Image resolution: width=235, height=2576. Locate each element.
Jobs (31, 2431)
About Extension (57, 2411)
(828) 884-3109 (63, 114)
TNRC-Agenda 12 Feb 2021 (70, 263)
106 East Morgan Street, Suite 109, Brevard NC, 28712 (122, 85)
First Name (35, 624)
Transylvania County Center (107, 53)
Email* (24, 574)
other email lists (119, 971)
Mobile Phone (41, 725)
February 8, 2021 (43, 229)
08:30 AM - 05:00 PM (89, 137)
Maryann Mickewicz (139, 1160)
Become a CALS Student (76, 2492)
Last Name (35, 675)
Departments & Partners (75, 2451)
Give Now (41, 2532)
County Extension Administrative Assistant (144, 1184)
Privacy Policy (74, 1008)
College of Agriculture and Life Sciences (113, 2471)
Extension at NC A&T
==
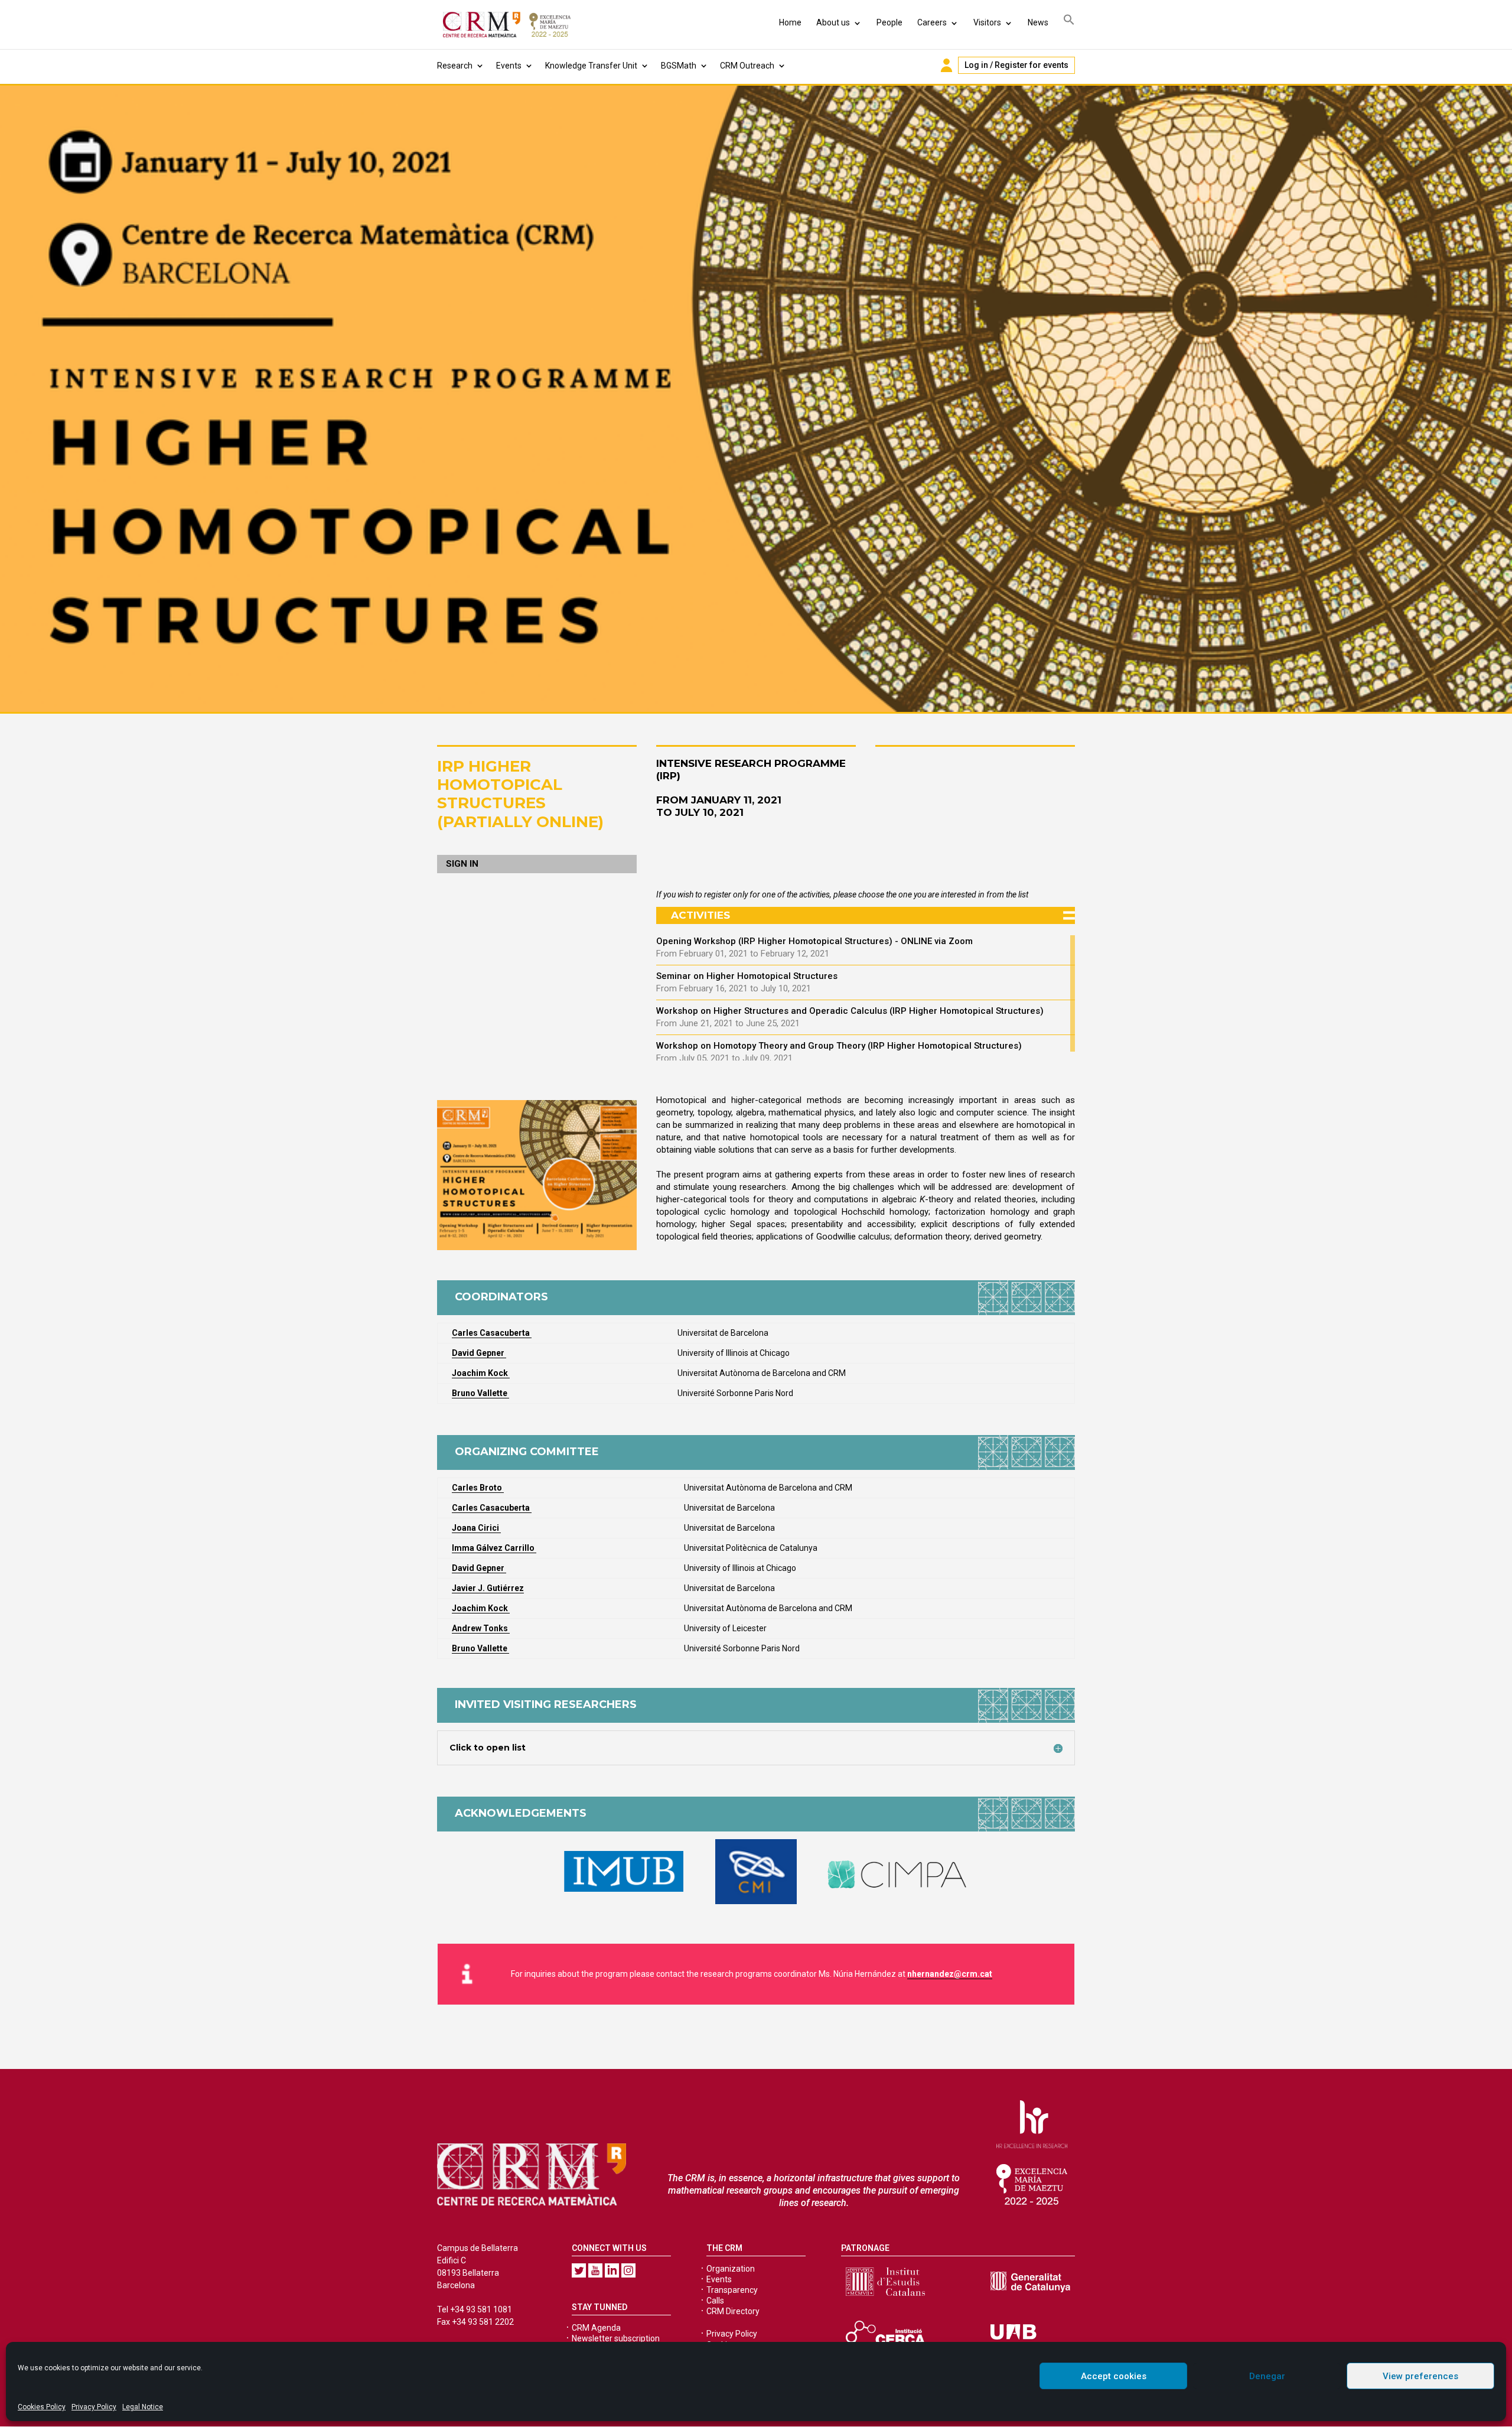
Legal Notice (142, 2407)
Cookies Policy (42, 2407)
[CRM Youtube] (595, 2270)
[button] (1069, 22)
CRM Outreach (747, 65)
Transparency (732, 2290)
* * *
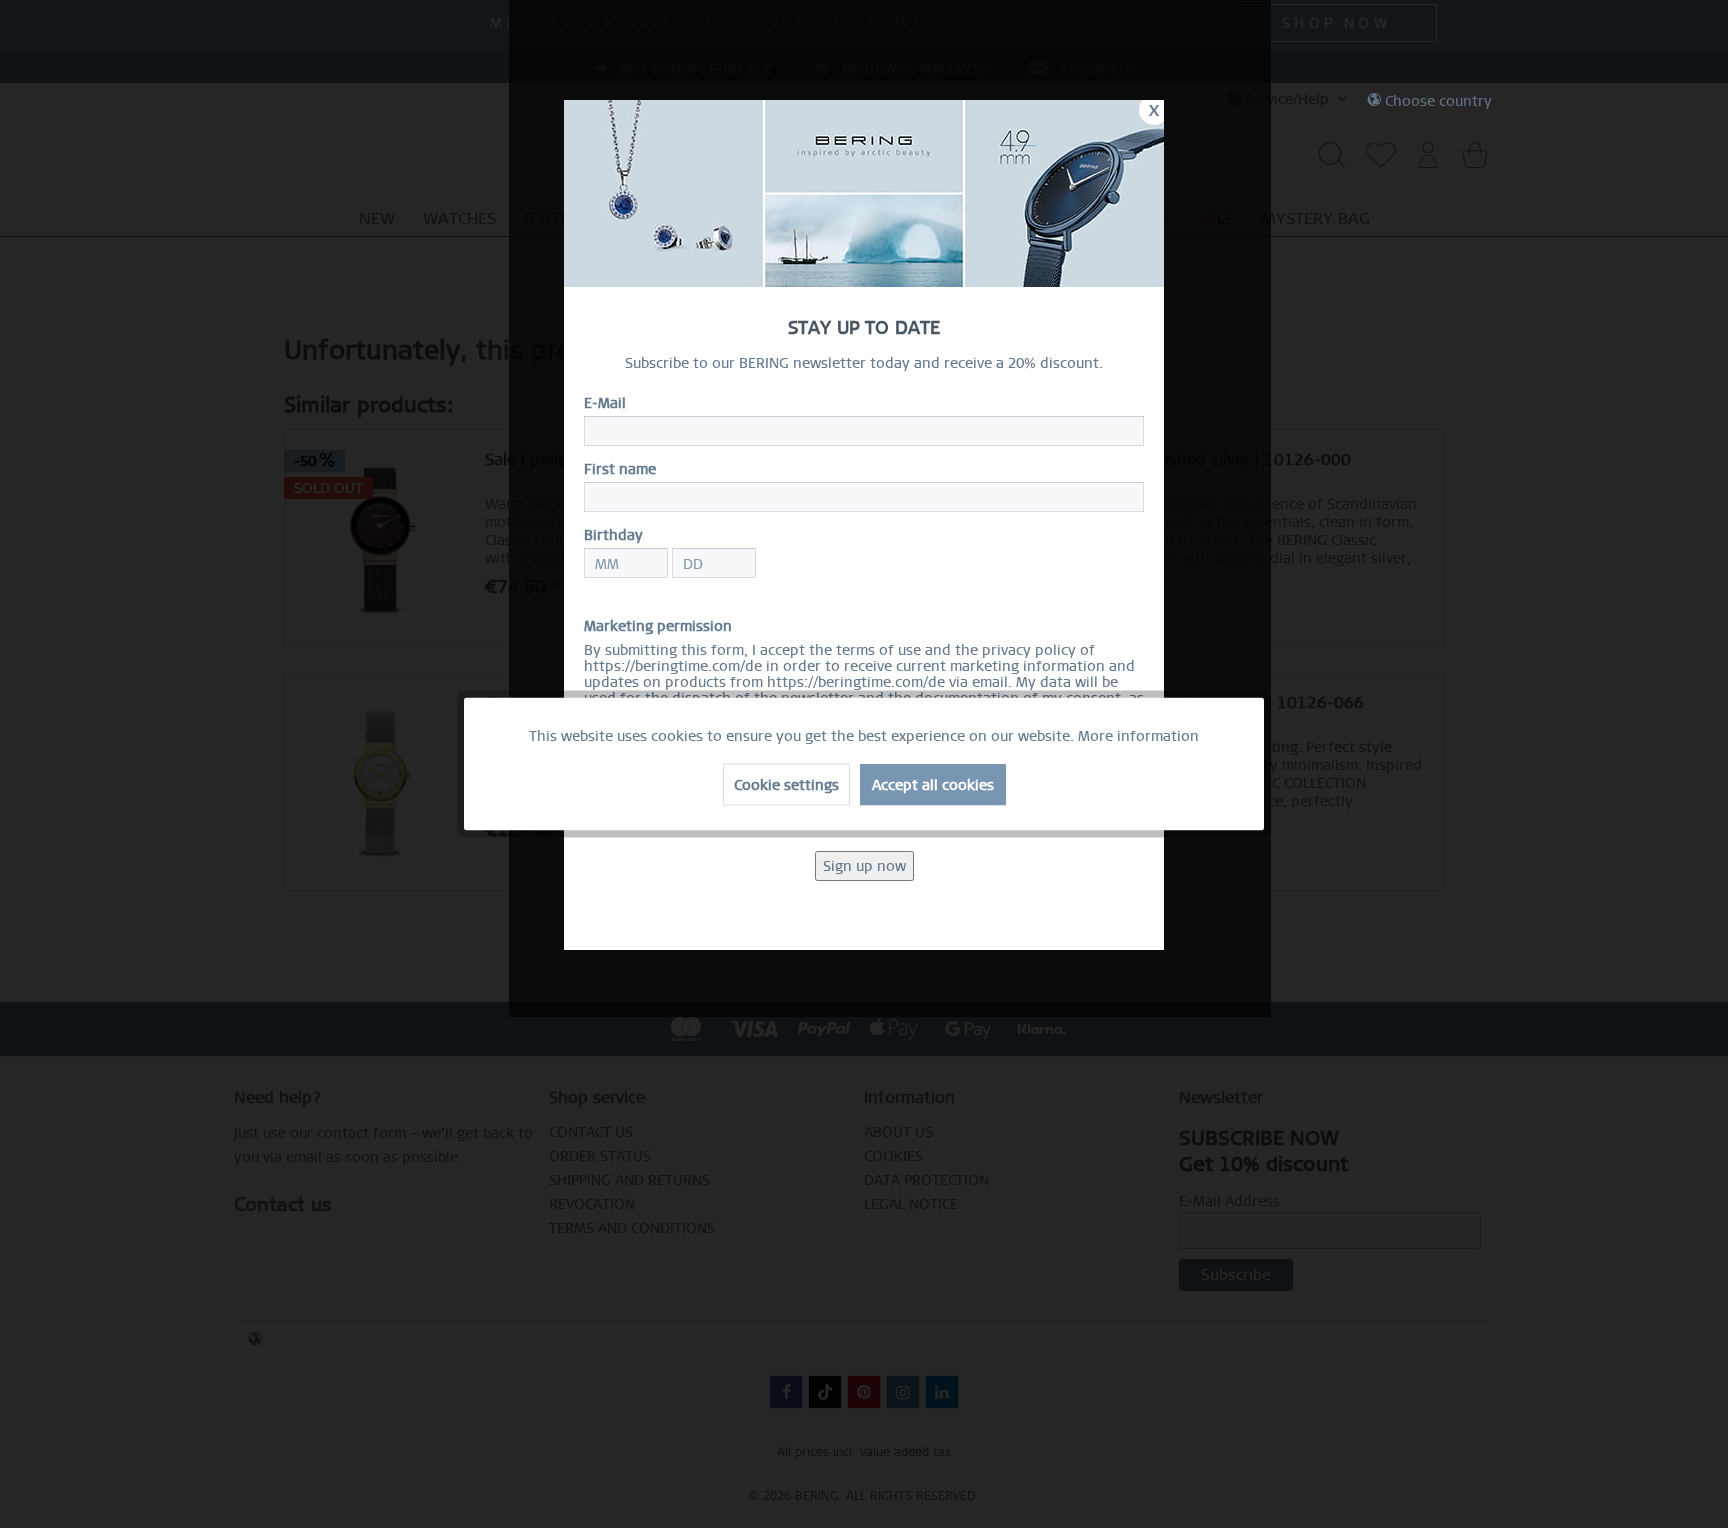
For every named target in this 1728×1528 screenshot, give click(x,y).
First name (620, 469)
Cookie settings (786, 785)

> [Exercise instructions]: Lines from the entries that contain the string "County" are what must be copied.

> [Response to the exercise]:
Transylvania County Center (107, 53)
County Extension Administrative Assistant (144, 1184)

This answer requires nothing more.